## WORK ORDER:
Repeat the data below in full. Pictures must not be part of the copy.

## RECORDS FOR THE EXERCISE:
= Beginning of Section =

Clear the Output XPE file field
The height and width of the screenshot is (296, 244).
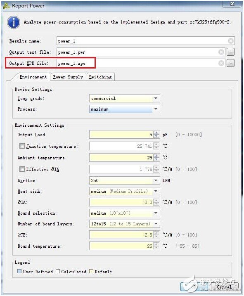221,63
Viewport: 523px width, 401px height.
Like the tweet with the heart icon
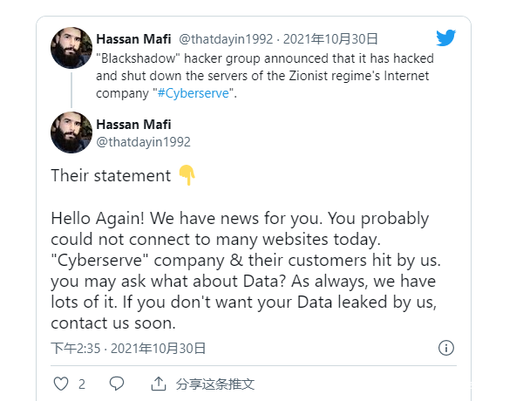click(61, 384)
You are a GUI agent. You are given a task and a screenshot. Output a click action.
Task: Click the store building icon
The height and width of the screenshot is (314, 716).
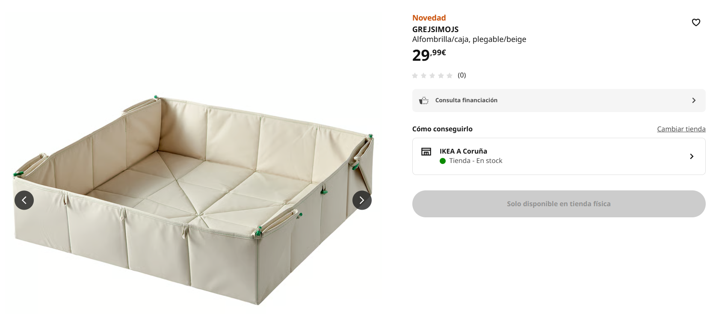[x=426, y=152]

= End of Section =

## REPLY:
Clear the Output XPE file field
The height and width of the screenshot is (296, 244).
221,63
Viewport: 523px width, 401px height.
Like the tweet with the heart icon
click(61, 384)
You are a GUI agent. You are given a task and a screenshot. Output a click action.
Task: Click the store building icon
The height and width of the screenshot is (314, 716).
[x=426, y=152]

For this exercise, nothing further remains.